Striped GlusterFS volume: Consider a large file being stored in a brick that is frequently accessed by many clients at the same time. This will cause too much load on a single brick and might reduce its performance. In a striped volume, the data is stored in the bricks after dividing it into different stripes. So, the large file will be divided into smaller chunks (equal to the number of bricks in the volume) and each chunk is stored in a brick. Now, the load is distributed and the file can be fetched faster but no data redundancy is provided.

Figure 4: Distributed replicated GlusterFS volume

To maintain availability and ensure data safety, it is recommended that you create a distributed replicated volume. We must have the replica pairs on different nodes, so that even if a node comes down, the other replica pair can be used to access data, which is immediately replicated on all pairs. Another data safety feature in GlusterFS is geo-rep. Geo-replication provides asynchronous replication of data across geographically distinct locations. It mainly works across a WAN and is used to replicate the entire volume, unlike Automatic File Replication (AFR) which is intra-cluster replication (used for replicating data within the volume). This is mainly useful for backup of the entire data for disaster recovery.

GlusterFS performance
There are some translators that help in increasing the performance in GlusterFS. These, too, are present in the client volfile.

Readdir-ahead: Once a read request is completed, GlusterFS pre-emptively issues subsequent read requests to the server in anticipation of those requests from the user. If a sequential read request is received, the content is ready to be immediately served. If such a request is not received, the data is simply dropped.

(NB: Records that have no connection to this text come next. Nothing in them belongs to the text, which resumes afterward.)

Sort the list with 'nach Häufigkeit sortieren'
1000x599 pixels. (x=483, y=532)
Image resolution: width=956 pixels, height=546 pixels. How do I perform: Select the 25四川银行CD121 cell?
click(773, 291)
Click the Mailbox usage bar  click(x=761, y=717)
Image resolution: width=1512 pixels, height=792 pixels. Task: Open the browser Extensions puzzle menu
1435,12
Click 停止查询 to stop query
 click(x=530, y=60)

IO-cache: This translator is used to cache the data that is read. This is useful if many applications read data multiple times and reads are more frequent than writes. The cache is maintained as an LRU list. When io-cache receives a write request, it will flush the file from the cache. It also periodically verifies the consistency of the cached files by checking the modification time on the file. The verification timeout is configurable.

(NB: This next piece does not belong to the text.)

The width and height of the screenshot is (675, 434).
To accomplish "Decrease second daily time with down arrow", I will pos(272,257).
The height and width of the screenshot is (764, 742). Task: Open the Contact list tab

Write-behind: This translator improves the latency of a write operation by relegating it to the background and returning to the application even as the write is in progress. Using the write-behind translator, successive write requests can be pipelined, which helps to reduce the network calls.

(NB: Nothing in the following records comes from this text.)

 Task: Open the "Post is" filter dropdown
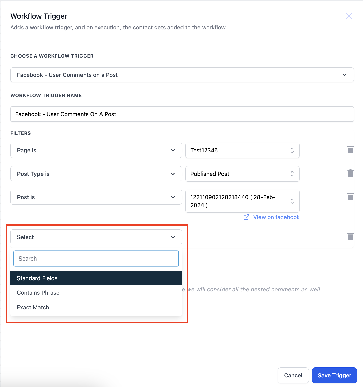click(96, 197)
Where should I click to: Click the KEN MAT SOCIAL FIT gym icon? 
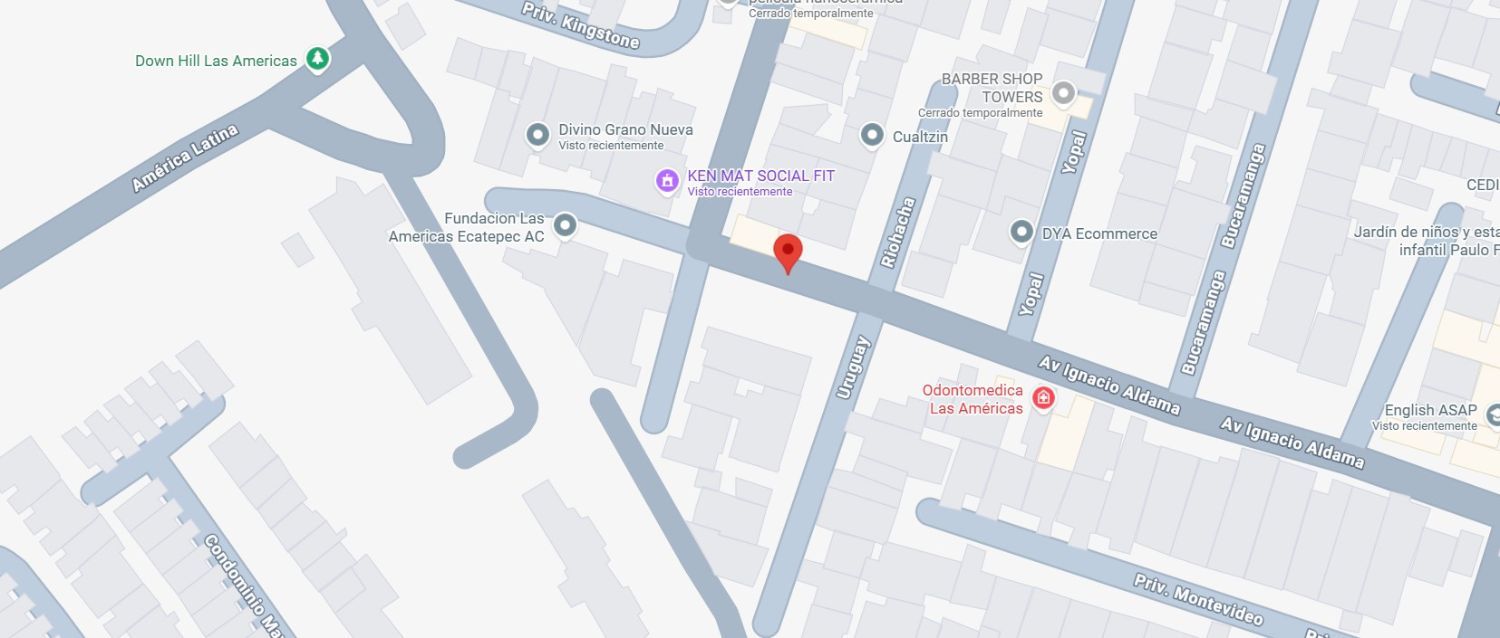point(667,181)

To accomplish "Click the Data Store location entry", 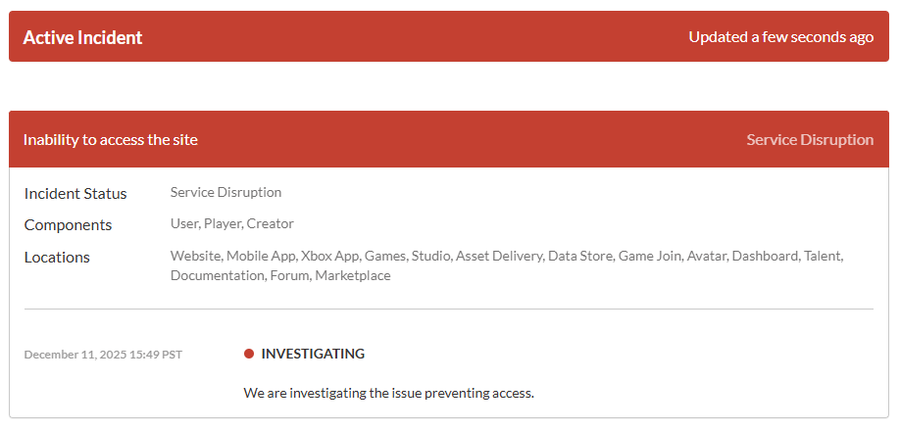I will (x=580, y=256).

Without the write-behind translator, once an application has issued a write call, it goes to the VFS and then to FUSE, which initiates a write call that is wound till it reaches the protocol client translator, which sends it to the server. Once the client receives a reply from the server, it returns it to the FUSE. With a write-behind translator, once the application issues a write call, it reaches VFS, then FUSE and then initiates the write call which is wound only till the write-behind translator. Write-behind adds the write buffer to its internal queue and returns with success. Write-behind initiates a fresh writev() call to its child translator, whose replies will be consumed by write-behind itself. Write-behind doesn’t cache the write buffer.

Stat-prefetch: The purpose of this translator is to store the stat information. It helps to optimise operations like ls -l, where a readdir is followed by a stat on the entry. This translator needs to maintain the following fops.

1. Lookup: Checks if the entry is present, and if so, then the stat information is returned from this translator rather than winding the call till the server. If the entry is not present, then we wind the lookup call and cache the stat information.
2. Chmod/chown: If a chmod or chown is performed, then the entry must be removed, since these calls change the ctime of directories.
3. truncate/ftruncate/setxattr: The entry must be removed, since these calls change the mtime of the directories.
4. Rmdir: Deletes the entry from the cache and then proceeds to remove the entry from the back-end.